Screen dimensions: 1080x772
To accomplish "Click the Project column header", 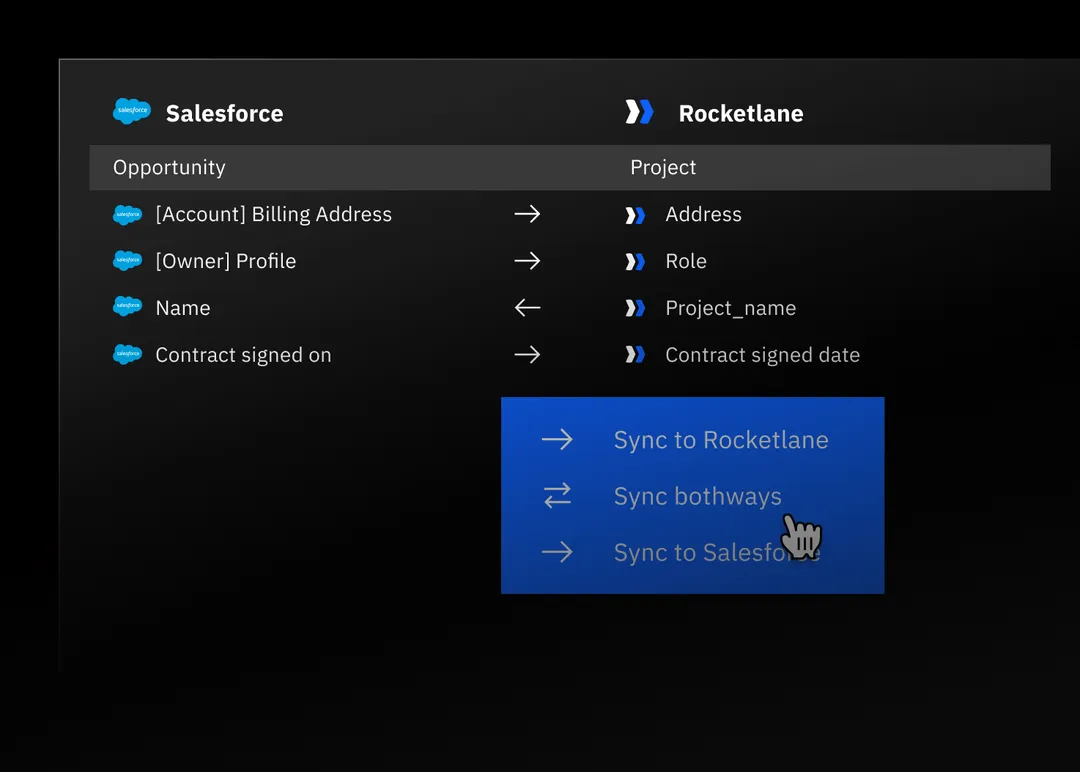I will tap(663, 167).
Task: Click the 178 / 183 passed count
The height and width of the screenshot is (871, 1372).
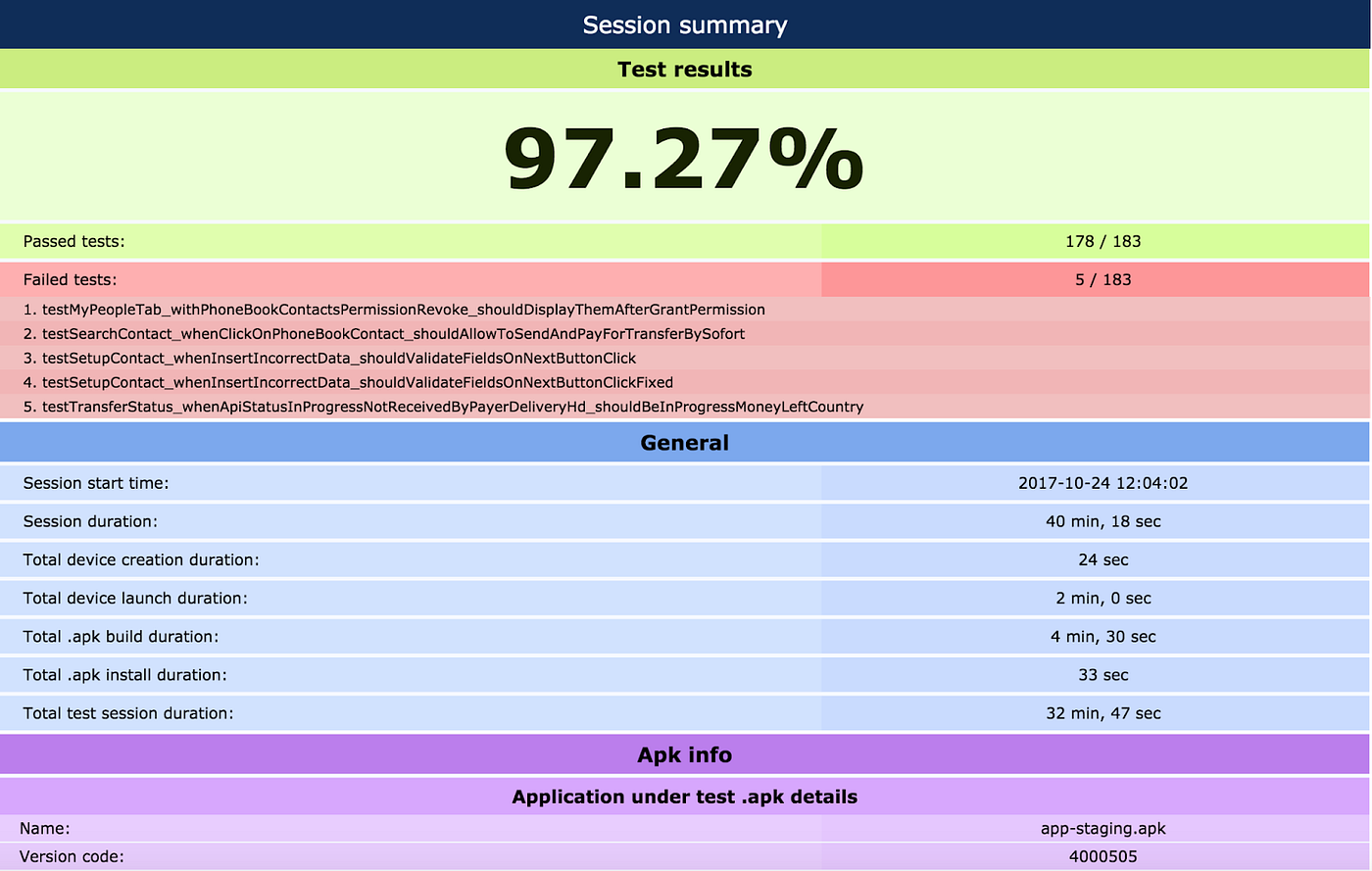Action: coord(1103,241)

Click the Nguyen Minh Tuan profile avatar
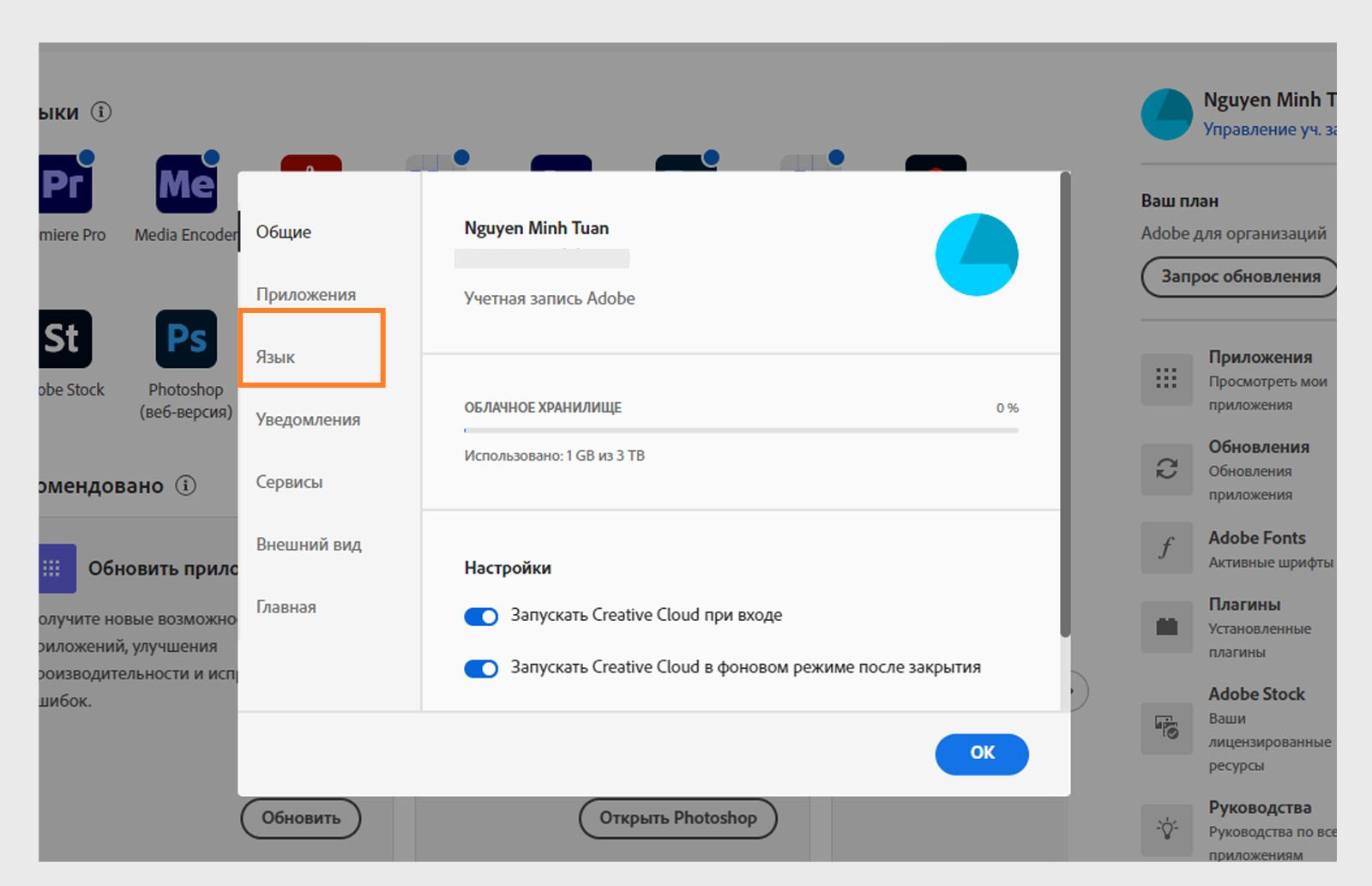[x=1166, y=114]
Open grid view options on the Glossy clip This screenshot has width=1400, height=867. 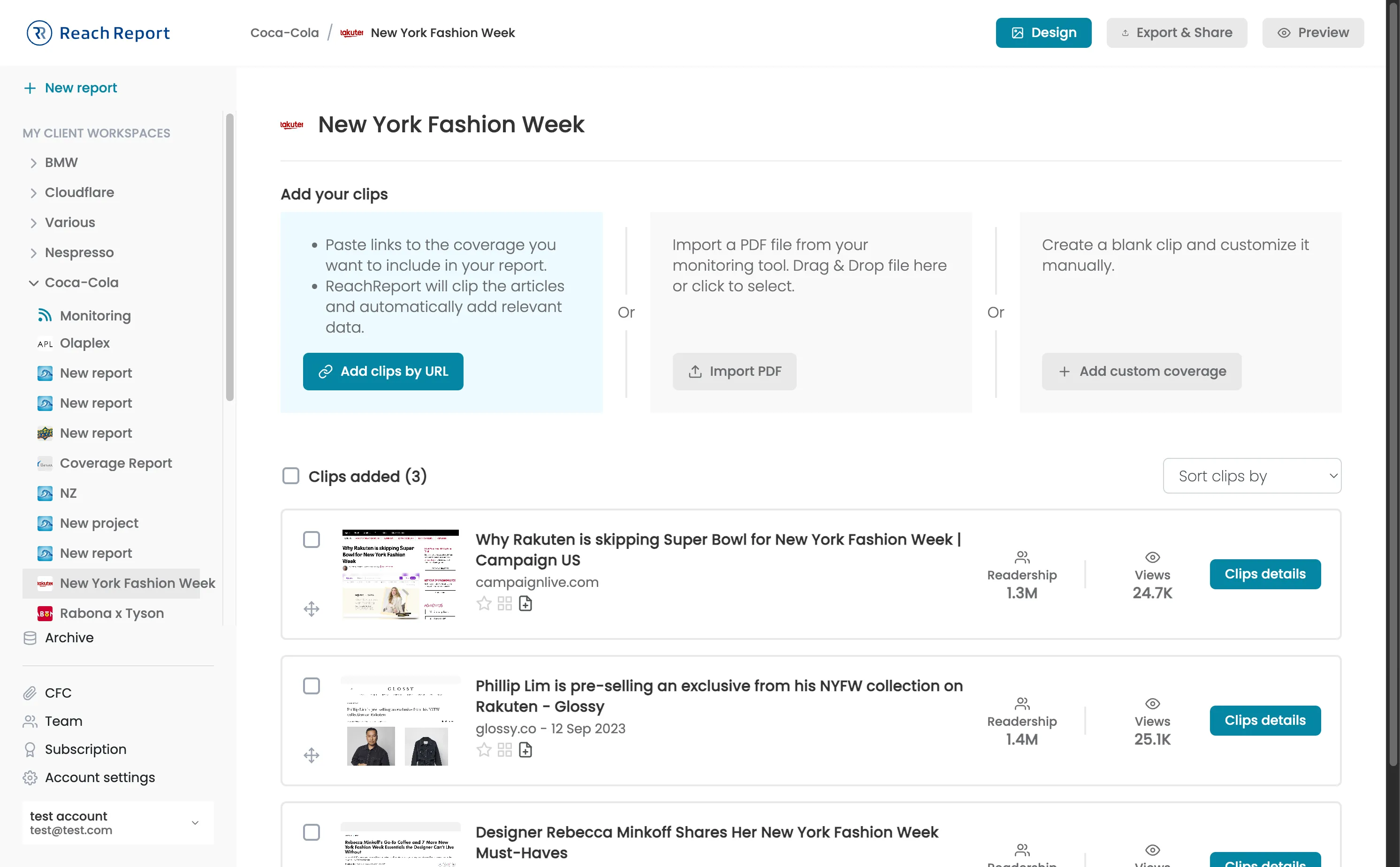(504, 749)
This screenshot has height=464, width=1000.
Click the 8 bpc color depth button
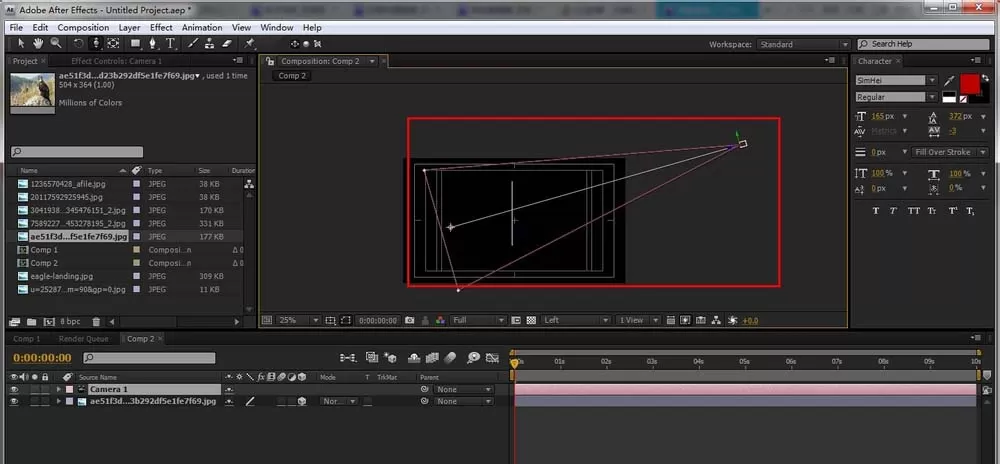[x=70, y=322]
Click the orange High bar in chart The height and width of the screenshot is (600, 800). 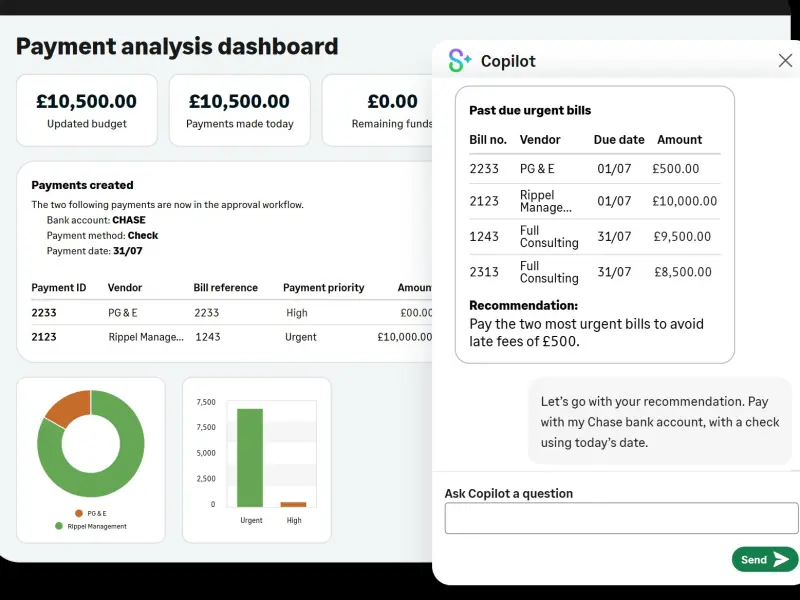tap(293, 504)
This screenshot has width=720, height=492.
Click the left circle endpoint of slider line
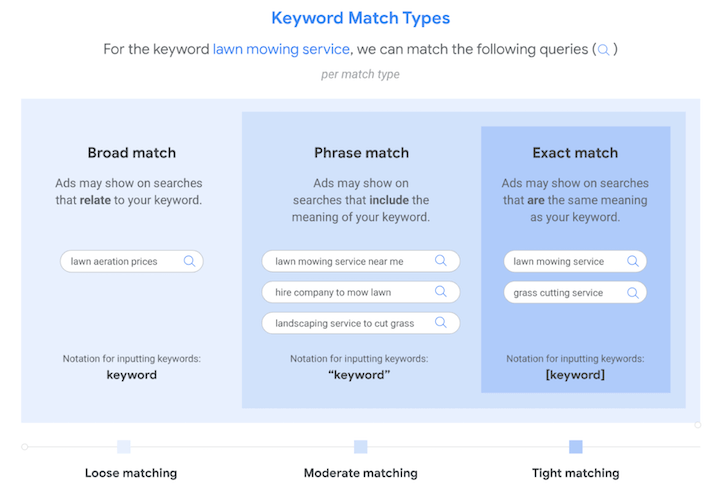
-- -- --
Rewrite the rows from the line containing "This screenshot has width=720, height=492." through the end of the rows, replacing "left" with "right" and keeping everything else the same. Leave the pictures out of your answer.

• **EXERCISE RESPONSE**:
This screenshot has width=720, height=492.
Click the right circle endpoint of slider line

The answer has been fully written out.